Leon Fleisher is “one of the most refined and transcendent musicians the United States has ever produced.” A child prodigy of the highest calibre, Fleisher couldn’t remember a time when he wasn’t playing the piano, and Pierre Monteux called him the “pianistic find of the century.” Technical difficulties simply didn’t exist, and he paired intellectual command with acute sensitivity to whatever he played. After focal dystonia incapacitated his right hand, Fleisher focused on the left-hand legacy of pianist Paul Wittgenstein but eventually overcame all adversity and returned to perform with all ten fingers.
Leon Fleisher Plays Brahms’ Piano Concerto No. 1 in D minor, Op. 15 “Allegro non troppo”
Pianist or President
Leon Fleisher was born on 23 July 1928 in San Francisco, the son of a poor Jewish immigrant family. His father, Isidor, was born in Odessa and made ladies’ hats in a little store, while his mother, Bertha, was born in Poland. Leon describes her “as an extraordinary woman because she was uneducated in the formal sense, but she had a real awareness of the artistic and spiritual potential and the possibilities of human existence.”
Leon’s brother Ray took piano lessons on an upright piano in the apartment. Apparently, Ray wasn’t particularly interested or very good, but young Leon was observing the lessons with great attention. When the lesson was finished, Leon would go to the piano and play back what he had heard. It was decided that Leon should have lessons as well, and his mother gave him a choice. “Either I was to be the first Jewish President of the United States or a great concert pianist.”
Franz Schubert: Piano Sonata No. 21 in B-Flat Major, D. 960 (Leon Fleisher, piano)
First Lessons
A first piano teacher, at the age of four, taught Leon to read music but couldn’t keep up with the boy’s talent. As such, Leon became a student of Lev Shorr, a Russian pianist and teacher well-known in the San Francisco area. Leon remembers him as a bald man, very neatly dressed and always carrying a cane. Apparently, “it was not really a good lesson until he made me cry, so when that happened, he would take me out to lunch after the lesson and feed me lamb chops.”

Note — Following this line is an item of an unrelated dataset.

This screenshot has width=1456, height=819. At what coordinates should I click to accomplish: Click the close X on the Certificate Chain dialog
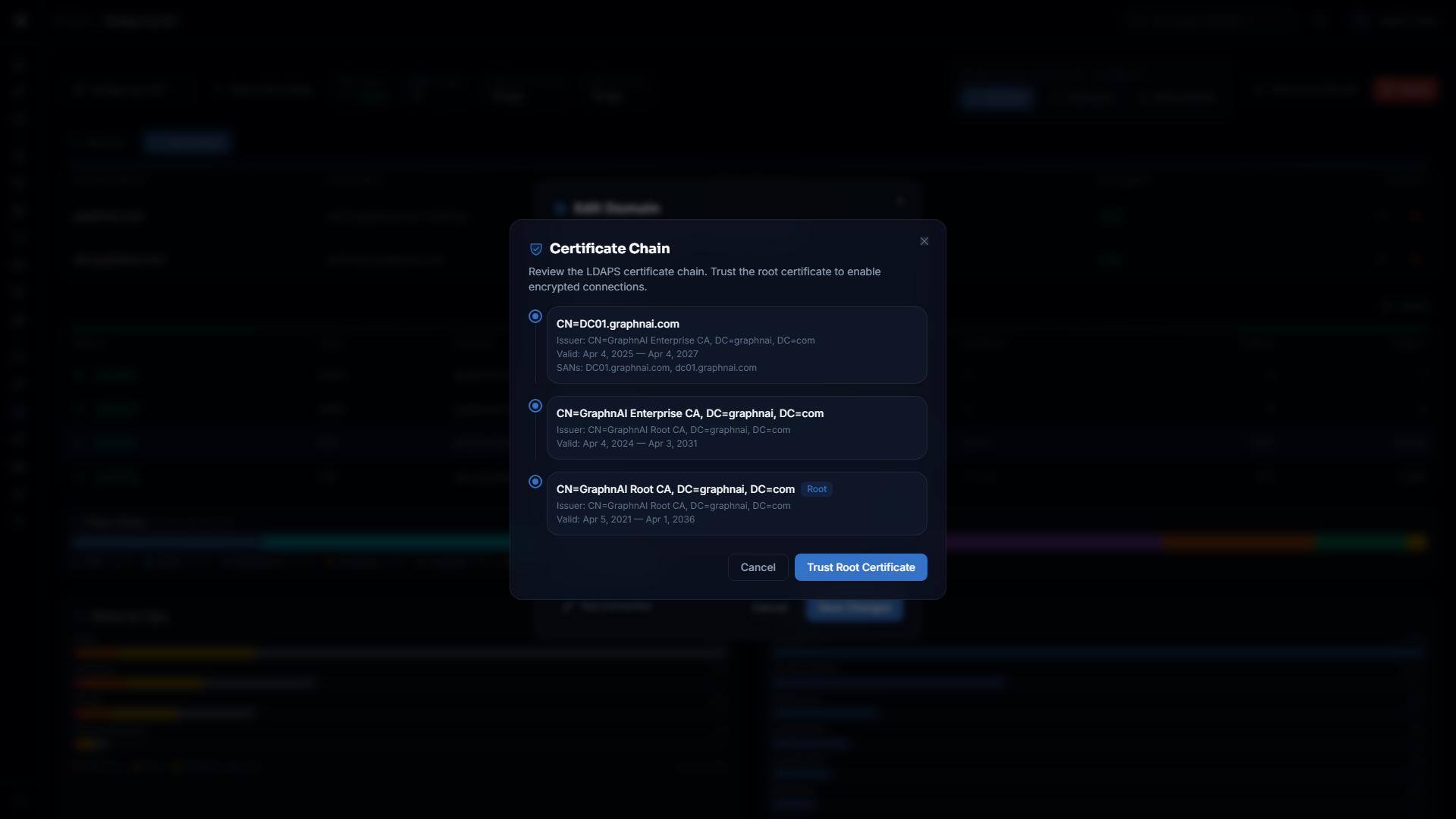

Fleisher played his first recital at the age of eight and performed several school concerts with the orchestra. As such, he came to the attention of Pierre Monteux, the conductor of the San Francisco Symphony Orchestra, and it was somehow agreed that Fleisher should study with the great Artur Schnabel. In the meantime, however, Fleisher took lessons with Ludwig Altman and Gunnar Johansson.
Ludwig van Beethoven: Piano Concerto No. 4 in G Major, Op. 58 (Leon Fleisher, piano; Cleveland Orchestra; George Szell, cond.)
Artur Schnabel
When it was time to contact Artur Schnabel, he initially declined because he never accepted anybody under the age of sixteen “because before that age, they didn’t really understand what he was talking about.” When Schnabel came to California, he would always dine with the Hertz family. Such was the case in the winter of 1938, and hidden in the next room behind French doors in the living room was Leon Fleisher sitting at the piano. After dinner, the hostess opened the French doors to the living room, and there was Leon.
In an interview with Susan Weiss in 2007, Fleisher remembers, “Schnabel, being a gentleman, did not refuse to hear me play. He gave in, and I played for him. I played “Sonetto del Petrarca” No. 123 by Liszt, and the cadenza to the B-flat Beethoven concerto. And afterwards, Schnabel was very sweet. He invited me to come study with him starting that summer in Tremezzo, Lago di Como. And that’s the way it started when I was nine.”
Leon Fleisher Plays Chopin’s Nocturne in D-flat, Op. 27, No. 2
Working with Schnabel
For Fleisher, Schnabel was a great figure in his time, a truly historical figure who re-established the integrity of the composer at the beginning of the 20th century. According to Fleisher, “Schnabel taught me to look for that integrity in the score. It wasn’t just a question of I feel it that way. That was disallowed. You had to point to the text and see it the way the composer saw it to justify whatever choices you made, whatever decisions you made, and the way to do it. So the performer then achieved a sense of authority and a conviction.”
For Fleisher, Schnabel was just the most inspiring teacher, and he worked with him for 10 years. “Whenever he touched the instrument,” Fleisher explained, “the sound that he drew from a little upright was infinitely beautiful. Every time he touched the keys, it was transformative as a human experience. His connection to the universe around him was astounding. Everything that he did was not only so inspired and so convincing to the utmost but was also based infallibly in the text, and after a while, I could scarcely distinguish between Mozart and Schnabel, or Beethoven and Schnabel, or Brahms and Schnabel.”